__Exercise aim__: All lines of the material should be given again exactly.
** Opening Records for this task block **
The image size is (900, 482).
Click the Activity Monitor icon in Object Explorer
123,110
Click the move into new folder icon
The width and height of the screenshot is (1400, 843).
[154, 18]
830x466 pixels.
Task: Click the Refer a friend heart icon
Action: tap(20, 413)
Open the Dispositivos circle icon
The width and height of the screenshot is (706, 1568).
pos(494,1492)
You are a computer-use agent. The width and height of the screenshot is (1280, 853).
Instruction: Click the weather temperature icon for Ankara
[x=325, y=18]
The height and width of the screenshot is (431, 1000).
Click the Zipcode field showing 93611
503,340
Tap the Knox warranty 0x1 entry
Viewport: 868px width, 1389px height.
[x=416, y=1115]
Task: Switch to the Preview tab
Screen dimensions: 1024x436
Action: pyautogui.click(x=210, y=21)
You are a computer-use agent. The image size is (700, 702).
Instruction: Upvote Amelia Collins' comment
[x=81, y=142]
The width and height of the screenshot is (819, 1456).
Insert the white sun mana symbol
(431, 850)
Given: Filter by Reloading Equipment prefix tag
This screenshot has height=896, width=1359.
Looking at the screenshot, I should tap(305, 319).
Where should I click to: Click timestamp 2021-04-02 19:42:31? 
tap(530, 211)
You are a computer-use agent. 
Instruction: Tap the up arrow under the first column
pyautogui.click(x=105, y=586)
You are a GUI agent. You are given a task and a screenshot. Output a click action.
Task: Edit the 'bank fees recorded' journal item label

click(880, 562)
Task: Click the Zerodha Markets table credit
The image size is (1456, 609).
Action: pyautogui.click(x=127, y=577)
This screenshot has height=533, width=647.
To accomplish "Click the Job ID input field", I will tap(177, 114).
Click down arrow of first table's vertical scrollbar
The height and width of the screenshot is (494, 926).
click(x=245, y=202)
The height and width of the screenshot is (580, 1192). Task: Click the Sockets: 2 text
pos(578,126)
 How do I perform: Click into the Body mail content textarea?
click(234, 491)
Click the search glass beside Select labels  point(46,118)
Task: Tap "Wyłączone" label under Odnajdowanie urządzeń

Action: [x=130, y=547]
** Closing Records for this task block **
__Answer below__:
The image size is (900, 482).
Click the Activity Monitor icon in Object Explorer
123,110
Click the move into new folder icon
The width and height of the screenshot is (1400, 843).
[154, 18]
830x466 pixels.
Task: Click the Refer a friend heart icon
Action: tap(20, 413)
Open the Dispositivos circle icon
The width and height of the screenshot is (706, 1568).
pos(494,1492)
You are a computer-use agent. The width and height of the screenshot is (1280, 853).
Instruction: Click the weather temperature icon for Ankara
[x=325, y=18]
The height and width of the screenshot is (431, 1000).
Click the Zipcode field showing 93611
503,340
Tap the Knox warranty 0x1 entry
Viewport: 868px width, 1389px height.
[x=416, y=1115]
Task: Switch to the Preview tab
Screen dimensions: 1024x436
Action: pyautogui.click(x=210, y=21)
You are a computer-use agent. The image size is (700, 702).
Instruction: Upvote Amelia Collins' comment
[x=81, y=142]
The width and height of the screenshot is (819, 1456).
Insert the white sun mana symbol
(431, 850)
Given: Filter by Reloading Equipment prefix tag
This screenshot has height=896, width=1359.
Looking at the screenshot, I should tap(305, 319).
Where should I click to: Click timestamp 2021-04-02 19:42:31? 
tap(530, 211)
You are a computer-use agent. 
Instruction: Tap the up arrow under the first column
pyautogui.click(x=105, y=586)
You are a GUI agent. You are given a task and a screenshot. Output a click action.
Task: Edit the 'bank fees recorded' journal item label

click(880, 562)
Task: Click the Zerodha Markets table credit
The image size is (1456, 609).
Action: pyautogui.click(x=127, y=577)
This screenshot has height=533, width=647.
To accomplish "Click the Job ID input field", I will tap(177, 114).
Click down arrow of first table's vertical scrollbar
The height and width of the screenshot is (494, 926).
click(x=245, y=202)
The height and width of the screenshot is (580, 1192). Task: Click the Sockets: 2 text
pos(578,126)
 How do I perform: Click into the Body mail content textarea?
click(234, 491)
Click the search glass beside Select labels  point(46,118)
Task: Tap "Wyłączone" label under Odnajdowanie urządzeń

Action: [x=130, y=547]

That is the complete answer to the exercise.